Fig. 2.

Localization of ROS production. Panels A and B. SKOV3 cells transiently expressing pHyPer-cyto, a reporter for cytoplasmic H₂O₂, were labeled with MitoSOX to measure mitochondrial superoxide production, before treatment with 100 mM Taxol. Taxol treatment leads to increased ROS production in mitochondria but not in the cytosol of the cell 30 min following treatment. Panel B. Changes in MitoSOX fluorescence were measured using a Zeiss LSM510 laser scanning confocal microscope with a 40× objective, and individual cells were analyzed for ROS production using LSM Image Browser Software from Zeiss. The data represent the average change in MitoSOX fluorescence between time zero and 30 min post treatment of 10–30 cells total from at least three separate time courses.

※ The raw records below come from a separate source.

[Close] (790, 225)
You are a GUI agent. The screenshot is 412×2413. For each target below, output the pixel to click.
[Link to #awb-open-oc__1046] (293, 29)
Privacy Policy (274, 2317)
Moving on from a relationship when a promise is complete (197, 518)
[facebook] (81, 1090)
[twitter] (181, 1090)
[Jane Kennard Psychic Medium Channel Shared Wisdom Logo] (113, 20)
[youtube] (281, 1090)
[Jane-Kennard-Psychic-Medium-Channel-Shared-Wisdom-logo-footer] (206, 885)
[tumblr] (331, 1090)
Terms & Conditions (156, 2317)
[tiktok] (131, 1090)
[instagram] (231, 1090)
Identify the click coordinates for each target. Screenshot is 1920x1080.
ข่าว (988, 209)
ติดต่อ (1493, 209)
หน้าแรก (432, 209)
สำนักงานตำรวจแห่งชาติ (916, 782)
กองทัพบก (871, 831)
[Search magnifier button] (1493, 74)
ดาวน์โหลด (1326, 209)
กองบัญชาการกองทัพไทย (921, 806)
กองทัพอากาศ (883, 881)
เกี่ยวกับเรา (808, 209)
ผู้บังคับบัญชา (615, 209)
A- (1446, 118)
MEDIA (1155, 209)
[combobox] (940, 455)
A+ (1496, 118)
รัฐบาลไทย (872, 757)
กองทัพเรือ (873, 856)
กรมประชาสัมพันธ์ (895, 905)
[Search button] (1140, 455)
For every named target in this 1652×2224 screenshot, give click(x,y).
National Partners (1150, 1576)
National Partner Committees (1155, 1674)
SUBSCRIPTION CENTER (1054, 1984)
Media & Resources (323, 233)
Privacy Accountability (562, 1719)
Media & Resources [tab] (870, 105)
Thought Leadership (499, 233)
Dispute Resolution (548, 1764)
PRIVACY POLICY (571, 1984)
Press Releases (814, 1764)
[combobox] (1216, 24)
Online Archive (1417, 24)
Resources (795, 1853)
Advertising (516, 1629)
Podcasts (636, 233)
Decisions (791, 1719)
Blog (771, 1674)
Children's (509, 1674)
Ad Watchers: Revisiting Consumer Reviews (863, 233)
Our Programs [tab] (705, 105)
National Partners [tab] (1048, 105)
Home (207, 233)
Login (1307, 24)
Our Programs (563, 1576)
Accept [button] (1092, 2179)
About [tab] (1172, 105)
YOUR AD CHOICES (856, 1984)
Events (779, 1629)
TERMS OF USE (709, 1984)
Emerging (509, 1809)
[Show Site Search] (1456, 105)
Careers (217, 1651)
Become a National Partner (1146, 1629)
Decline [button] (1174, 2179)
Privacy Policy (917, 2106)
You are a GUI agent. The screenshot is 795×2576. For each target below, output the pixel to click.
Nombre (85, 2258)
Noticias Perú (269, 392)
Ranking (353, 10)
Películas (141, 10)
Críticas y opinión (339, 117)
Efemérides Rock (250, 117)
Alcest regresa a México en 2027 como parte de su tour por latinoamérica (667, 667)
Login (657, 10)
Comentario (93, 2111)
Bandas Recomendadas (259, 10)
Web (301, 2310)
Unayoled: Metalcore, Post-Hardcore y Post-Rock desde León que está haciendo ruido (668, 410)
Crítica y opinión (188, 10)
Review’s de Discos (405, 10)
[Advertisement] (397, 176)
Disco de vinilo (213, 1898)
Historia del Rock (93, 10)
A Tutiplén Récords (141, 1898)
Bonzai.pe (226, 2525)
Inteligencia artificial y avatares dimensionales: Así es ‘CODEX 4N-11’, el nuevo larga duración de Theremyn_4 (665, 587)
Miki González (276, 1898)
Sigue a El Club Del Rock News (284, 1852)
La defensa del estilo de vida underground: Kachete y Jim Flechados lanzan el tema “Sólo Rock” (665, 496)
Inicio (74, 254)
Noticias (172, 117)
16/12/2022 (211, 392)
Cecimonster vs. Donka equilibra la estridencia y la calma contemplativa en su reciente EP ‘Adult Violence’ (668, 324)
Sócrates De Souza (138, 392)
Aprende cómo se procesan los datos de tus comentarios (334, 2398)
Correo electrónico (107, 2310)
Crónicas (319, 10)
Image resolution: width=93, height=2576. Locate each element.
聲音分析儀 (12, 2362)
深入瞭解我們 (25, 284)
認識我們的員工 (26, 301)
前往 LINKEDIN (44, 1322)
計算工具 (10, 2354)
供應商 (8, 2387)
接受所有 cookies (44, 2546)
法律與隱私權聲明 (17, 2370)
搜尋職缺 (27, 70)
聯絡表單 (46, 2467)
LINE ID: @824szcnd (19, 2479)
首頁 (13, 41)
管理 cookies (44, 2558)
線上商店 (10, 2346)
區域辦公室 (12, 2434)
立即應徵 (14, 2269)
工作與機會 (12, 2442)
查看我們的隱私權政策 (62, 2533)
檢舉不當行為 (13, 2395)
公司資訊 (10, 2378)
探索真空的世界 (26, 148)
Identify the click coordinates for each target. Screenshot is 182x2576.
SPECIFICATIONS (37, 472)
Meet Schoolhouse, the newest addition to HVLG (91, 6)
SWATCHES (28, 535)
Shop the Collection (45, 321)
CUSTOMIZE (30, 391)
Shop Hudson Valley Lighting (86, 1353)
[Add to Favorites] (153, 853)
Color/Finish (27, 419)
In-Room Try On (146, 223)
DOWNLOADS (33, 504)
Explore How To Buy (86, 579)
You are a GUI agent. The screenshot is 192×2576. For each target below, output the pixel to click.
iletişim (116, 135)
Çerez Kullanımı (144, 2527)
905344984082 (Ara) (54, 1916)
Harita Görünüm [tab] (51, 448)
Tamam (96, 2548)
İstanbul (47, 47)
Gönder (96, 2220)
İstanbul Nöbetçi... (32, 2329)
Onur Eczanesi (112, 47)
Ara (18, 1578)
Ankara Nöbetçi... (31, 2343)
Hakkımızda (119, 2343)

Error bars represent the standard error of the mean. Statistical significance relative to control was calculated using Student's two tailed t-test assuming equal variances. Values are indicated by * p-value < 2 × 10⁻³, ** p-value < 7 × 10⁻⁵, ‡ p-value < 2 × 10^–15. Panel C. SKOV3 cells were treated for 24 h with indicated concentrations of cisplatin, then labeled with DCF-DA for 10 min before imaging with an inverted epifluorescence microscope.